### Work required:
How many lines in the entries below include the word "sheets"? Respond with the number only.

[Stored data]
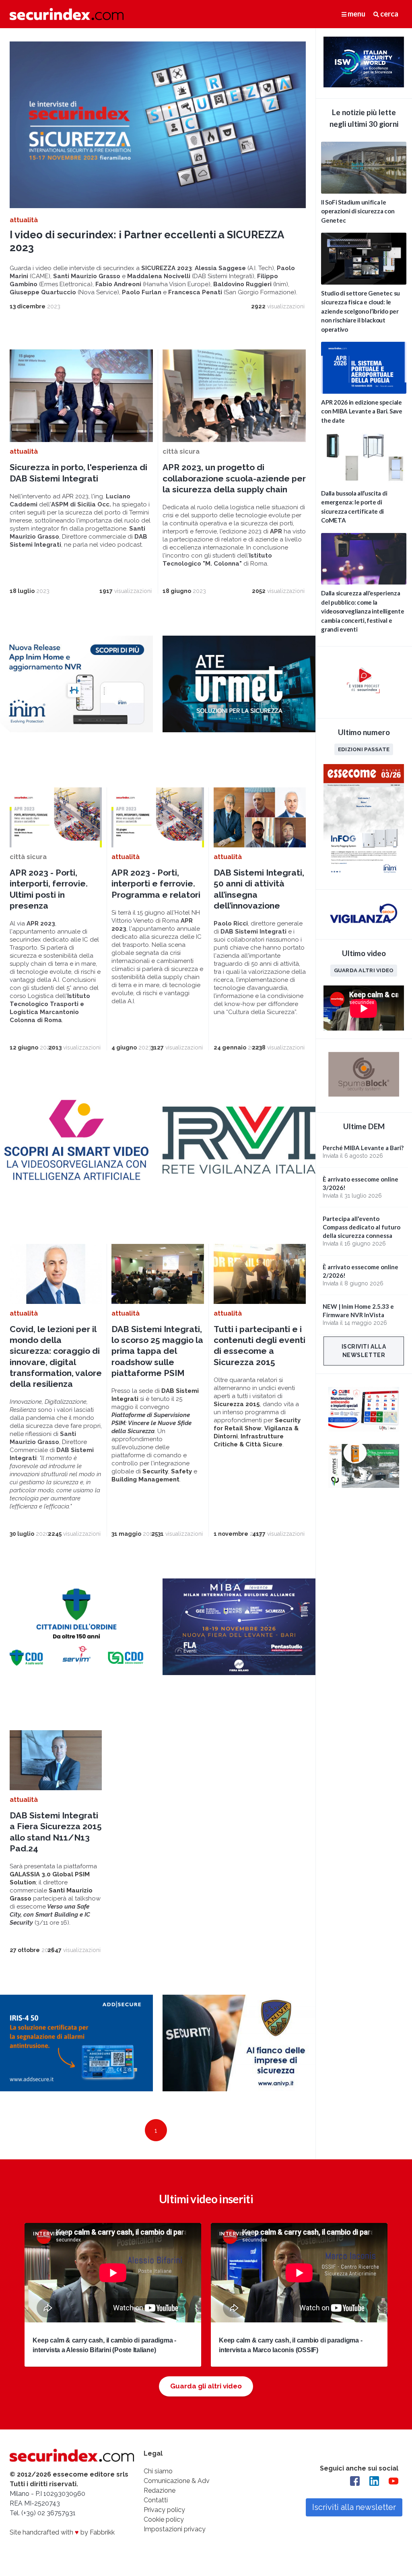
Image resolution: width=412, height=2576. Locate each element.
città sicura (181, 451)
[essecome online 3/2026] (363, 876)
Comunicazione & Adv (177, 2481)
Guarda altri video (364, 970)
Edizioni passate (363, 749)
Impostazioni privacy (175, 2529)
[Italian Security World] (363, 85)
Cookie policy (164, 2519)
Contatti (156, 2500)
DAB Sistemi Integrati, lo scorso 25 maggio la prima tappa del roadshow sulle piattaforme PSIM (157, 1351)
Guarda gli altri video (206, 2386)
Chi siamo (158, 2471)
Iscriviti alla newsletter (364, 1350)
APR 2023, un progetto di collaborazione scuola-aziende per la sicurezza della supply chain (234, 478)
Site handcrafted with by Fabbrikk (62, 2532)
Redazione (159, 2490)
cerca (388, 13)
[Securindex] (67, 14)
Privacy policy (164, 2510)
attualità (24, 220)
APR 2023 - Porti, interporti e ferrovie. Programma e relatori (155, 884)
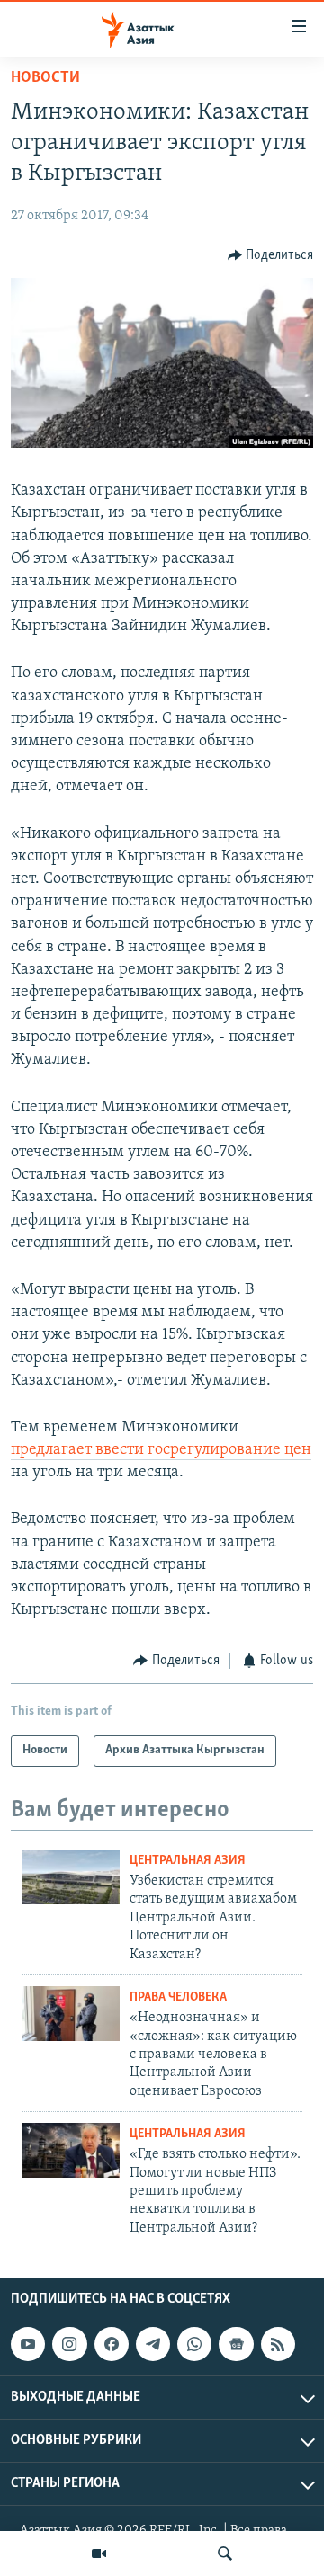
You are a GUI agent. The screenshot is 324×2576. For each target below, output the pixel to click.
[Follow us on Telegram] (153, 2344)
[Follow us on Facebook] (111, 2344)
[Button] (271, 255)
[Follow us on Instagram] (69, 2344)
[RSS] (278, 2344)
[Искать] (225, 2553)
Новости (45, 78)
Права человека (178, 1997)
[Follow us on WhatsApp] (194, 2344)
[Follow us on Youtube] (28, 2344)
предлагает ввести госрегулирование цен (161, 1450)
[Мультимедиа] (99, 2553)
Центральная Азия (188, 1860)
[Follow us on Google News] (236, 2344)
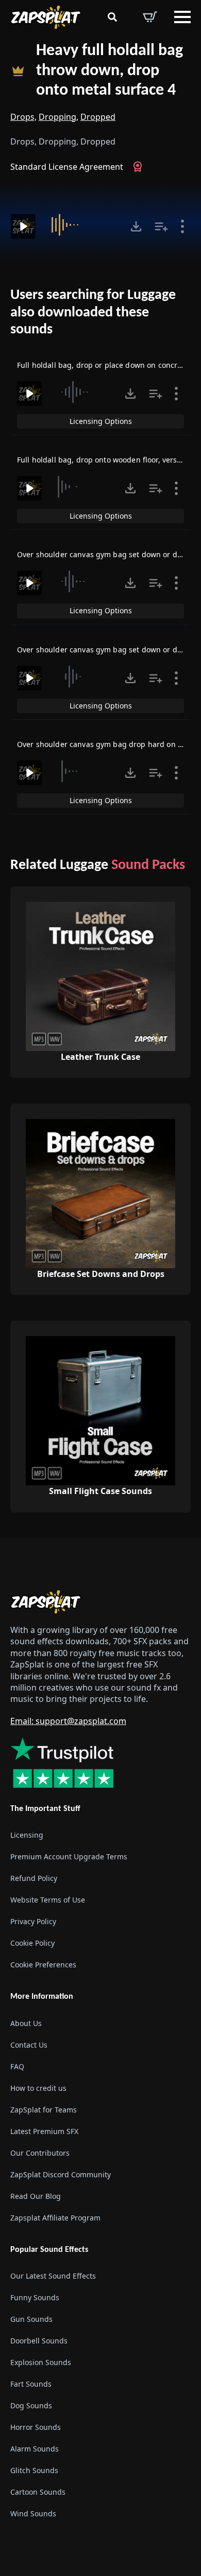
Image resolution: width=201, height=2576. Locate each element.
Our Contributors (40, 2152)
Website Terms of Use (47, 1900)
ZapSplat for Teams (43, 2109)
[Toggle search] (112, 17)
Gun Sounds (31, 2319)
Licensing (26, 1835)
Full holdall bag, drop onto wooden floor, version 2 (105, 460)
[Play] (23, 226)
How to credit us (38, 2087)
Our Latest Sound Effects (53, 2276)
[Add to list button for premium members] (161, 226)
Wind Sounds (33, 2513)
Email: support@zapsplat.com (68, 1721)
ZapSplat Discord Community (60, 2174)
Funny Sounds (34, 2297)
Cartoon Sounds (37, 2492)
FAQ (17, 2066)
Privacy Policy (33, 1921)
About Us (26, 2023)
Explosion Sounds (40, 2362)
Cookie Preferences (43, 1964)
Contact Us (28, 2044)
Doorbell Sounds (39, 2341)
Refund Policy (33, 1878)
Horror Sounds (35, 2427)
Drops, (23, 116)
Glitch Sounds (34, 2470)
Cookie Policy (32, 1943)
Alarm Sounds (34, 2449)
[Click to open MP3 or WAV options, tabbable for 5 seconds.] (136, 226)
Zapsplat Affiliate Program (55, 2217)
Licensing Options (101, 421)
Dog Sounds (31, 2405)
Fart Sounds (31, 2384)
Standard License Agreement (66, 166)
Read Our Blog (35, 2195)
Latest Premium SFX (44, 2131)
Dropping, (58, 116)
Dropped (97, 116)
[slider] (81, 225)
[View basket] (150, 17)
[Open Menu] (182, 17)
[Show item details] (182, 226)
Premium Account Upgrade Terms (68, 1856)
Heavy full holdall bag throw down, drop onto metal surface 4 (109, 71)
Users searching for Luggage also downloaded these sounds (93, 312)
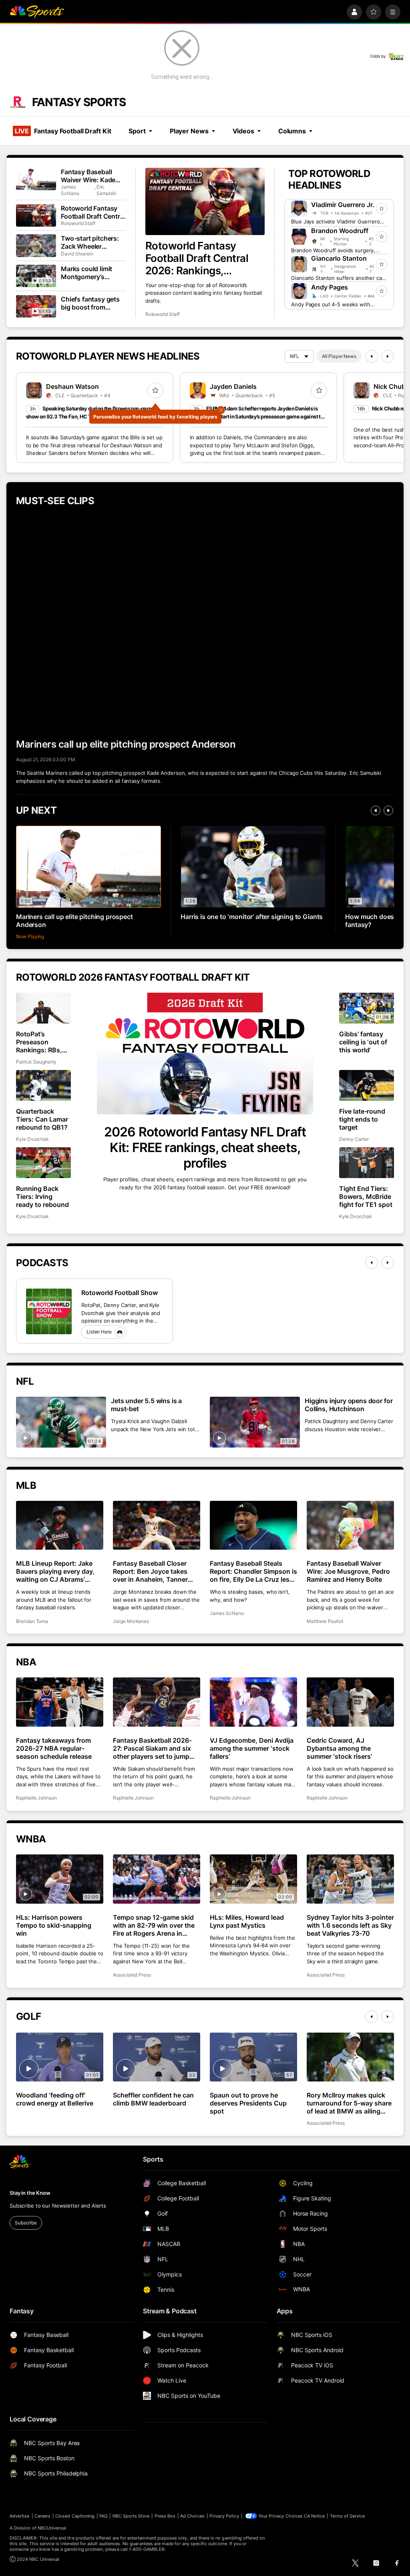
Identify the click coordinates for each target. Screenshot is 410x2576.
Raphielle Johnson (36, 1798)
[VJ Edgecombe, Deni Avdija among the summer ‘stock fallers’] (253, 1702)
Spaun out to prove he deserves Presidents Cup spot (248, 2103)
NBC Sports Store (131, 2516)
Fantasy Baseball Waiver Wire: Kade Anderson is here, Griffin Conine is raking (88, 176)
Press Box (165, 2516)
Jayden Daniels (233, 386)
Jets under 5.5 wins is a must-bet (146, 1405)
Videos (243, 131)
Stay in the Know (30, 2193)
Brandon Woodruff (339, 231)
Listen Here (99, 1332)
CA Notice (314, 2516)
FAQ (103, 2516)
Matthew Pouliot (325, 1621)
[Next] (387, 356)
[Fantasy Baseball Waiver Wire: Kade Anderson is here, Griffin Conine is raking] (36, 179)
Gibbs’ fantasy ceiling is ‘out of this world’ (363, 1042)
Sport (137, 131)
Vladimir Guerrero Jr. (342, 205)
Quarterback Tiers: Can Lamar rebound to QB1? (42, 1119)
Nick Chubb (392, 386)
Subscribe (26, 2223)
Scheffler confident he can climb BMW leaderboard (153, 2099)
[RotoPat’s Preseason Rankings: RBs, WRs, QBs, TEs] (43, 1008)
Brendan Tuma (32, 1621)
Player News (189, 131)
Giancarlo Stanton (339, 258)
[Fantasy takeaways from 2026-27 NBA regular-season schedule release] (59, 1702)
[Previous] (371, 356)
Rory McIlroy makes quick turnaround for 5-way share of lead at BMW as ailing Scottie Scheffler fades (349, 2103)
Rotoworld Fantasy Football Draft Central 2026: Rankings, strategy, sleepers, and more (199, 258)
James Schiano (70, 190)
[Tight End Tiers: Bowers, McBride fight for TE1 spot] (366, 1162)
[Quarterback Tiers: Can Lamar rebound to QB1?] (43, 1085)
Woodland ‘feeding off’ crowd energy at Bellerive (54, 2099)
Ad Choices (192, 2516)
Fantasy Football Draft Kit (63, 131)
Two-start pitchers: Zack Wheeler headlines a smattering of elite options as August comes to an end (90, 242)
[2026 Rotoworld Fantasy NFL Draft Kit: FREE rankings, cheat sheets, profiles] (205, 1053)
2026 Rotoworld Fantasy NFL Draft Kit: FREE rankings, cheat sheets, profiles (204, 1147)
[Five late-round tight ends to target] (366, 1085)
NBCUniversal (52, 2528)
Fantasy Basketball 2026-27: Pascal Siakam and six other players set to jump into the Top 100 (152, 1748)
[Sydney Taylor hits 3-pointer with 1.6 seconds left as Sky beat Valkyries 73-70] (350, 1879)
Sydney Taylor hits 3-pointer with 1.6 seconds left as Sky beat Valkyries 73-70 (350, 1925)
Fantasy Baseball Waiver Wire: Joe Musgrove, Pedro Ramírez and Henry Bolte (348, 1571)
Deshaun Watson (72, 386)
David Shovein (77, 254)
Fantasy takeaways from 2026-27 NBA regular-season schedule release (54, 1748)
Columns (292, 131)
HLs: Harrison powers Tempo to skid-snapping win (53, 1925)
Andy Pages (329, 287)
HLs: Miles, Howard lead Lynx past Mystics (247, 1921)
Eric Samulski (106, 190)
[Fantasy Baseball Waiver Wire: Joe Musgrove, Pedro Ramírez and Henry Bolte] (350, 1525)
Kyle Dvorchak (32, 1139)
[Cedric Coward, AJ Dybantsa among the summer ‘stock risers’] (350, 1702)
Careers (42, 2516)
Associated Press (132, 1975)
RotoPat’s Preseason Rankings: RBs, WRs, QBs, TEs (39, 1042)
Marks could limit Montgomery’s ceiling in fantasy (86, 273)
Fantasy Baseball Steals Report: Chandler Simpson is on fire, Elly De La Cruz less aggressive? (253, 1571)
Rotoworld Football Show (119, 1293)
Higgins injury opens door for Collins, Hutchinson (348, 1405)
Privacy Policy (224, 2516)
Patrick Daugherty (36, 1062)
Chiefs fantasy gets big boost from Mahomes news (90, 303)
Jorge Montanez (131, 1621)
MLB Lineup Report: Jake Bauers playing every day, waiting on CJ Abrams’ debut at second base (55, 1571)
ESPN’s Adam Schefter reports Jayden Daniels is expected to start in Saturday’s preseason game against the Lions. (258, 416)
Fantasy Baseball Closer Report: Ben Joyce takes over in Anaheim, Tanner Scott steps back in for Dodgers (150, 1571)
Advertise (20, 2516)
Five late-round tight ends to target (362, 1119)
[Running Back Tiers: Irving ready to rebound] (43, 1162)
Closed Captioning (74, 2516)
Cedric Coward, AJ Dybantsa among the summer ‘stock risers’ (339, 1748)
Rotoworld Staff (162, 314)
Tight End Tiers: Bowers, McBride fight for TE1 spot (366, 1196)
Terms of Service (347, 2516)
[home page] (37, 12)
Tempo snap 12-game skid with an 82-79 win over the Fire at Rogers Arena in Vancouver (154, 1925)
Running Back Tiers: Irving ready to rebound (42, 1196)
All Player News (339, 356)
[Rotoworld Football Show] (49, 1311)
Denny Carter (354, 1139)
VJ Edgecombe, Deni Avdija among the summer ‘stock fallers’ (251, 1748)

### Solution to this task:
2